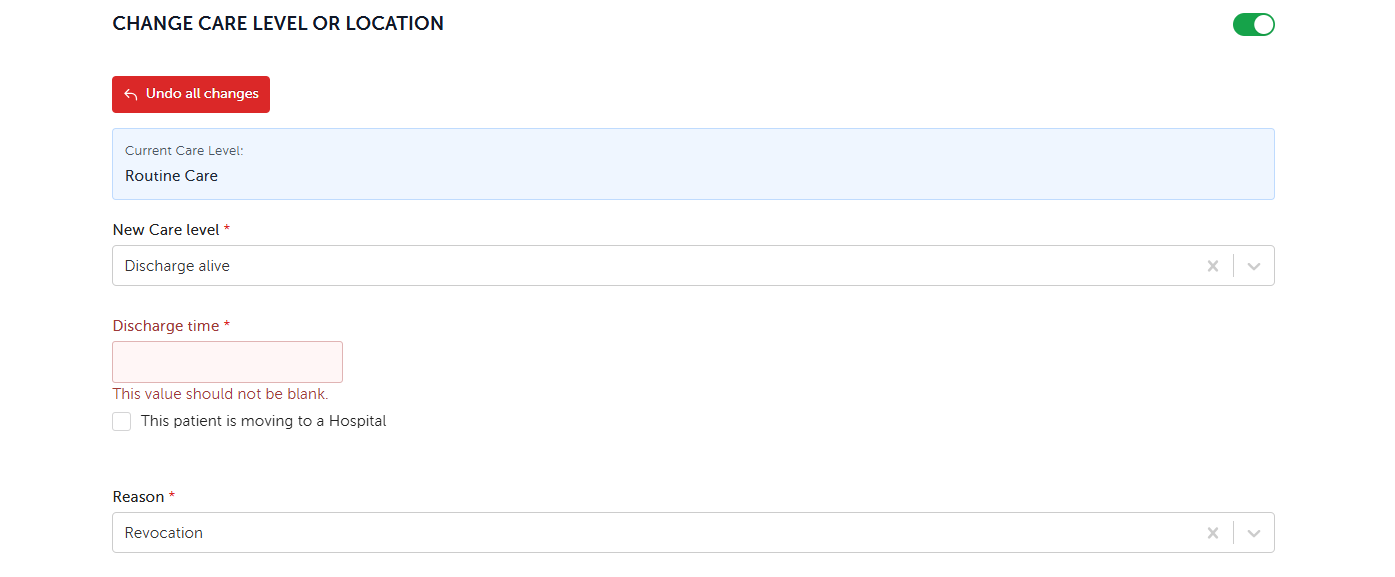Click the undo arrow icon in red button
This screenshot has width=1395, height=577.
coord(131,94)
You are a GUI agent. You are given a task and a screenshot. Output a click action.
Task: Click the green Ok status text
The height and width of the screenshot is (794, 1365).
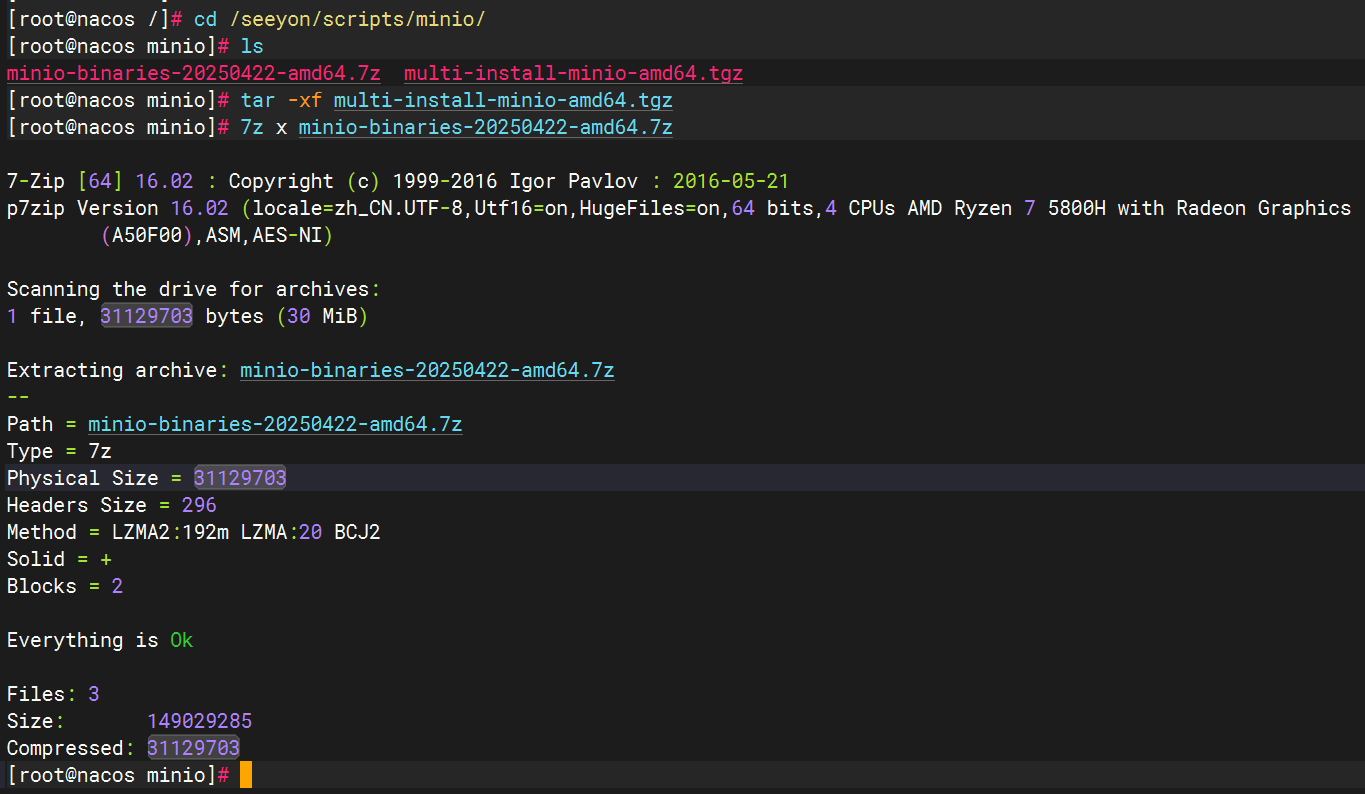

□ □ □

PROBLEM TO WORK ON: Leave the pictures out, and copy exactly each line from the one containing "You are a GUI" through the final line of the data.

COMPLETED TASK:
You are a GUI agent. You are given a task and a screenshot. Output a click action.
Task: Click the green Ok status text
The height and width of the screenshot is (794, 1365).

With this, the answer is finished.